April is Parkinson’s Awareness Month. And since I am among those diagnosed with the disease, I should write about it. The Parkinson’s Foundation estimates more than 1,000,000 people living in the US have been diagnosed with Parkinson’s with approximately 60,000 added to the list each year.  Parkinson’s disease (PD) is a neurodegenerative disorder that affects predominately dopamine-producing (“dopaminergic”) neurons in a specific area of the brain called substantia nigra.

For me, it was a process.  In fact, it still is.  While I knew something about Parkinson’s Disease, my real education began in 2012.  That is when I began writing a column about a friend who died shortly after being diagnosed with Parkinson’s.  I recall searching for the correct spelling of the name of the disease and finding a page with the symptoms of Parkinson’s listed and swearing to myself as I identified with many of the symptoms.  Like most runners, when running and racing are not going well, I start looking for major body health failures to excuse poor performance. 

My most telling signs were fatigue, a trembling left thumb, small handwriting and a buzz in my head.  After efforts to find another cause failed, I found myself in Gainesville at the movement disorder center.
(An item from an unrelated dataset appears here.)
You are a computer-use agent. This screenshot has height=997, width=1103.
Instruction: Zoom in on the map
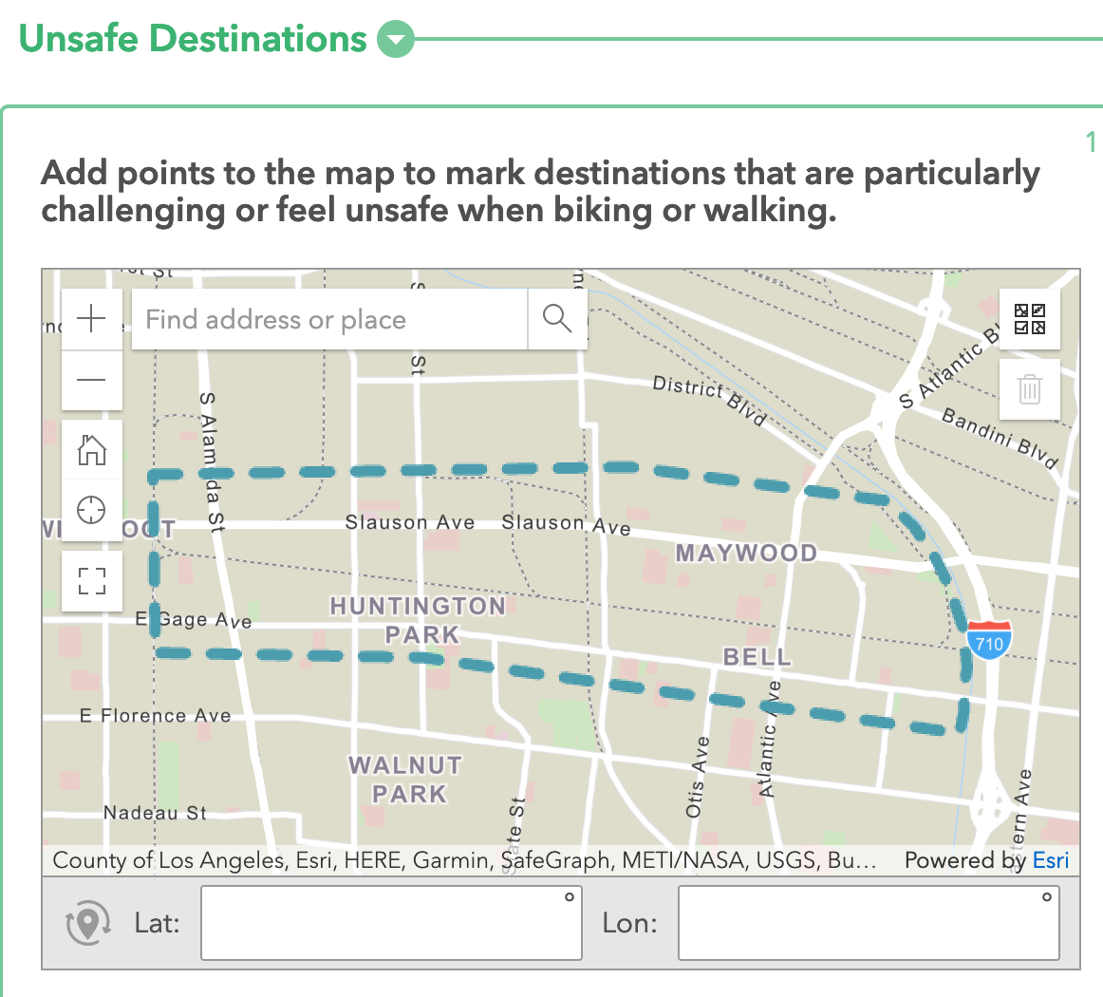92,319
I was fairly certain I knew what the answer was going to be, but the words “we believe you have Parkinson’s Disease” still hit hard. I was encouraged however when I was told “it is the slow-moving kind.”

There is nothing simple or easy about Parkinson’s or living with it.  In addition to being difficult to spell correctly, the diagnosis is based on a multitude of tests and a good bit of judgement.  It can only be confirmed for certain after death. Finally, every person’s Parkinson’s Disease is unique in some way. For this reason, more than any other, finding a doctor you have confidence in and who is a neurologist, experienced in movement disorders is critical.  I was truly fortunate to find one of the best at what is now known as the Norman Fixel Institute for Neurological Diseases. In fact, he is the director. The Institute “is home to scientists and clinicians at UF Health who are working on neurological disorders that afflict millions of people across the globe.”
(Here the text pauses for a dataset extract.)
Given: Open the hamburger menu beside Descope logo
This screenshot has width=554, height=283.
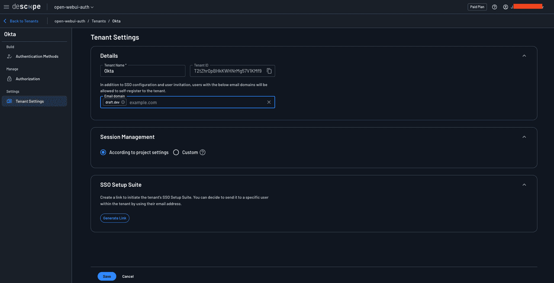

The onset of Parkinson’s used to mean a quick end of an active lifestyle, and for some it still does.  But the therapies and medicines available have done a lot to change that.  Not surprisingly, exercise remains at or near the top of the “drugs” available.  It should be as intense as possible (using a sane person’s standards) but always subject to safety concerns like falling.  There might be some debate about what the best exercise is but there is no debate that for the vast number of people diagnosed with Parkinson’s Disease they should exercise as much as they possibly can.

And what about COVID? A recent study by the Parkinson’s Foundation Center of Excellence, located in Nijmegen, a city in the Netherlands, provides some good guidance.  The Parkinson’s Foundation reports:

“Overall, we know that people with Parkinson’s Disease (PD) who contract COVID-19 are more likely to experience severe respiratory issues and have more difficulty recovering from COVID-19 – particularly among those with advanced PD, compared to people who do not have PD.

Another additional concern for those with PD is that COVID-19 may trigger a worsening of both motor and non-motor symptoms and may increase the risks of mental health challenges. These mental health challenges are known to be higher for people with PD living under social isolation, higher stress levels and without adequate exercise.

Commentary recently published in the Journal of Parkinson’s Disease, titled, “COVID-19 Vaccination for Persons with Parkinson’s Disease: Light at the End of the Tunnel?” (Bloem et al., 2021), analyzes whether the COVID-19 vaccines are appropriate for people with Parkinson’s.

Experts from the Nijmegen Center for Excellence studied the development and approval processes – including the analyses of completed Phase III data as provided by vaccine developers in a transparent process with peer-reviewed publication of the full data sets.  They reached the following conclusions:

• Compared to the general population, the risk of SARS-CoV-2 infection causing serious, life-threatening disease seems higher for people living with PD, at least among those with more advanced disease.
• The approved mRNA-based vaccines are not known or expected to interact with the PD neurodegenerative process.
• COVID-19 vaccination is not known to interfere with the current PD therapies.
• The types or incidence of side effects of these vaccines in persons with PD were observed to be no different than in the general population – pain and irritation at the injection site, fatigue, muscle pain, headache, low fever/chills.
• The vaccines were observed to be safe for older adults, however caution is needed for the specific subgroup of very frail and terminally ill elderly persons with PD living in long-term care facilities; or for people with PD who have additional chronic illnesses.
• Taken together, (Bloem et al., 2021) recommend COVID-19 vaccination with approved vaccines for persons with PD, unless there is a specific contraindication.

A note about the review – The authors did not examine the US FDA approved vaccine produced by Johnson & Johnson so persons with Parkinson’s and family members should not extrapolate the data from this recent study to apply to the new single dose vaccine.

Parkinson’s Disease remains degenerative and incurable but if you keep up with the research on the disease (an impossible task) you know there are a lot of reasons for hope.  Every day is a different and new battle.  Pushing yourself as much as you can remains the best way to fight it.  I am most thankful to still be running almost 9 years after my diagnosis.